### [Task to complete]
In the entries that follow, the line with "Finance (14, 80)" opens the range and the line with "Book Review: Designed to Lead (49, 296)" closes it; repeat that range exactly, both lines included.

Saved entries:
════════════════

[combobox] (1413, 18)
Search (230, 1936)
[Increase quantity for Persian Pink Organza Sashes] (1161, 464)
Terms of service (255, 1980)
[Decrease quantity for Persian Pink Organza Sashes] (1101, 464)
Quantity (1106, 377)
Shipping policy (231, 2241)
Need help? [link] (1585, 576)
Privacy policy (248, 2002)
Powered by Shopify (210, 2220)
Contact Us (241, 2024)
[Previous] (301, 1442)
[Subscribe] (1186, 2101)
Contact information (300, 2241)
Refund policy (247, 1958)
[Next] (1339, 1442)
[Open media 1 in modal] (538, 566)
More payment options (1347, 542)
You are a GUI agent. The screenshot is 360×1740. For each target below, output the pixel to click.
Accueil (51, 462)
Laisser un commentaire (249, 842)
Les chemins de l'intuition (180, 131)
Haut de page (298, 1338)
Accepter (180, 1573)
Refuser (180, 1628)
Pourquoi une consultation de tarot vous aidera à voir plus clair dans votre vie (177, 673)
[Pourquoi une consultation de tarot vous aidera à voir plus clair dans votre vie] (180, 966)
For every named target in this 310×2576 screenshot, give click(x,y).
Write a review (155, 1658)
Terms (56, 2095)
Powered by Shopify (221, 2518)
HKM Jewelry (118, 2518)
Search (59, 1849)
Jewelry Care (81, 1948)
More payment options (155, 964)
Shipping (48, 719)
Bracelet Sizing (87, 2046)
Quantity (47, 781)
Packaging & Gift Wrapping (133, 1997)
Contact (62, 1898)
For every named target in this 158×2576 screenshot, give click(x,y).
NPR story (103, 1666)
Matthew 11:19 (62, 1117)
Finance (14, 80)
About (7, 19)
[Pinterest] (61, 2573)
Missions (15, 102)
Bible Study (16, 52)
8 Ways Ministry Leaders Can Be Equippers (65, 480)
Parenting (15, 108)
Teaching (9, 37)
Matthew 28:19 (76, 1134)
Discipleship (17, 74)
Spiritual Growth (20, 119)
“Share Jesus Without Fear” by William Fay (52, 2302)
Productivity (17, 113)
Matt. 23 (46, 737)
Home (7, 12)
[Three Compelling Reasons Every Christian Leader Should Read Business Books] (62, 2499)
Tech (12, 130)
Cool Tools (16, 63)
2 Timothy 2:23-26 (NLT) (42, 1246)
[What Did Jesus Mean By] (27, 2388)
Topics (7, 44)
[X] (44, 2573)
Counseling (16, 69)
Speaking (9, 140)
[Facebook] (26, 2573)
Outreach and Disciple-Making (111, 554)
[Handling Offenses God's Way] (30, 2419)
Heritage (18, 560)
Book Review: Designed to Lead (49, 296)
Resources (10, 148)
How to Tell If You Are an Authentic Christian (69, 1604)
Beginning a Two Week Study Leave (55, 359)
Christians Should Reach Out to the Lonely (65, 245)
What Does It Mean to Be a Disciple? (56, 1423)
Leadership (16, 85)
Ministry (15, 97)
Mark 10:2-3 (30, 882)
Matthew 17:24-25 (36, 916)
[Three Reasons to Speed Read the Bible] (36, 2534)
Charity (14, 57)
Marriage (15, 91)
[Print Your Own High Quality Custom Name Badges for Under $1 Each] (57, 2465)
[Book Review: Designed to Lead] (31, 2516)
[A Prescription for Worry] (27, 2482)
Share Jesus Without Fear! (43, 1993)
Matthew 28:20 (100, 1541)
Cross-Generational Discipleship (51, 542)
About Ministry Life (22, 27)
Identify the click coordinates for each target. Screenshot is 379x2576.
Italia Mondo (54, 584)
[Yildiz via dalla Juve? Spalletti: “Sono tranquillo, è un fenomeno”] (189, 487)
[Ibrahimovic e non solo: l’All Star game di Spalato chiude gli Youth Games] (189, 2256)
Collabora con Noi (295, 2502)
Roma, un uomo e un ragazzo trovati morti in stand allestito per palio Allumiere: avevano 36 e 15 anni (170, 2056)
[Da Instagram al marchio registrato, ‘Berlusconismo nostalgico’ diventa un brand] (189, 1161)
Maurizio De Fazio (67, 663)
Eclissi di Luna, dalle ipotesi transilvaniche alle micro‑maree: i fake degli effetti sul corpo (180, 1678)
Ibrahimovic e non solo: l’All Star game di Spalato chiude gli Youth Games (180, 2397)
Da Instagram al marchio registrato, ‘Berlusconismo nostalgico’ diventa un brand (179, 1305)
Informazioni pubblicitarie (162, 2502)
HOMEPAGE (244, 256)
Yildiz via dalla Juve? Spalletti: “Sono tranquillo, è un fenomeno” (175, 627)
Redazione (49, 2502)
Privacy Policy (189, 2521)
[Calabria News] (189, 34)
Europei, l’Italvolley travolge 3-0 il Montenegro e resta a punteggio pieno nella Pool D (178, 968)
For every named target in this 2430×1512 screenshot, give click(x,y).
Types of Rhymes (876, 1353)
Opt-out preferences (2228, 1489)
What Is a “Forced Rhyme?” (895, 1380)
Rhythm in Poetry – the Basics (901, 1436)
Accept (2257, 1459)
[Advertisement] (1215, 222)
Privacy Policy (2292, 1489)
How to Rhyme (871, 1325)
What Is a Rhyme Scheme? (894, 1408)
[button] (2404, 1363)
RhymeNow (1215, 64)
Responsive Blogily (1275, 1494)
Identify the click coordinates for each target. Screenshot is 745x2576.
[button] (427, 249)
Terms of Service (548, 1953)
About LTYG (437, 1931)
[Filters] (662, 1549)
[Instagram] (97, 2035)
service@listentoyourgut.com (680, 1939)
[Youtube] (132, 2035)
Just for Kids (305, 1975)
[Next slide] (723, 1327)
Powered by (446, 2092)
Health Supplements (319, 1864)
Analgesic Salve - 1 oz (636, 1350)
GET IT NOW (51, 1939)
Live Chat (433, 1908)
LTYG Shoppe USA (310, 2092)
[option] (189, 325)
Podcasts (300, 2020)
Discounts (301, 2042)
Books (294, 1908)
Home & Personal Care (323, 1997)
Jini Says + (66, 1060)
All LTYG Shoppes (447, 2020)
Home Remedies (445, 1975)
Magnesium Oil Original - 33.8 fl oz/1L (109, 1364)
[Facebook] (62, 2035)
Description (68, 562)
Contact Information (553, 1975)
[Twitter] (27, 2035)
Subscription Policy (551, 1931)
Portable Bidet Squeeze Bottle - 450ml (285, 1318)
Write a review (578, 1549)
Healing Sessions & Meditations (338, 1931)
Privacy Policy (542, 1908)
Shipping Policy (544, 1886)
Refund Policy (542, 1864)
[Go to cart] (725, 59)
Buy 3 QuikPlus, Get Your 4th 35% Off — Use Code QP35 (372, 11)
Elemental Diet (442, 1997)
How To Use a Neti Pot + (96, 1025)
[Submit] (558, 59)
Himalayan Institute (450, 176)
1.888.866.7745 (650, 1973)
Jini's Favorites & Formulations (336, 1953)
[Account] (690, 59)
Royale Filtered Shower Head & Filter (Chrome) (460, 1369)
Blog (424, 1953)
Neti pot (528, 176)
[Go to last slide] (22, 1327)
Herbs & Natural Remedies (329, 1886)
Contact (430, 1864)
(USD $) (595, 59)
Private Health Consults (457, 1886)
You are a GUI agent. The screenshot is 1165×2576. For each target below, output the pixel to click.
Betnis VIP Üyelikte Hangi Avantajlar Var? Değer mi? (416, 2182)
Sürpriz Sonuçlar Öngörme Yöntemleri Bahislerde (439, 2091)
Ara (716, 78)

════════════════

### [Answer to the problem]
Finance (14, 80)
About (7, 19)
[Pinterest] (61, 2573)
Missions (15, 102)
Bible Study (16, 52)
8 Ways Ministry Leaders Can Be Equippers (65, 480)
Parenting (15, 108)
Teaching (9, 37)
Matthew 28:19 (76, 1134)
Discipleship (17, 74)
Spiritual Growth (20, 119)
“Share Jesus Without Fear” by William Fay (52, 2302)
Productivity (17, 113)
Matt. 23 (46, 737)
Home (7, 12)
[Three Compelling Reasons Every Christian Leader Should Read Business Books] (62, 2499)
Tech (12, 130)
Cool Tools (16, 63)
2 Timothy 2:23-26 (NLT) (42, 1246)
[What Did Jesus Mean By] (27, 2388)
Topics (7, 44)
[X] (44, 2573)
Counseling (16, 69)
Speaking (9, 140)
[Facebook] (26, 2573)
Outreach and Disciple-Making (111, 554)
[Handling Offenses God's Way] (30, 2419)
Heritage (18, 560)
Book Review: Designed to Lead (49, 296)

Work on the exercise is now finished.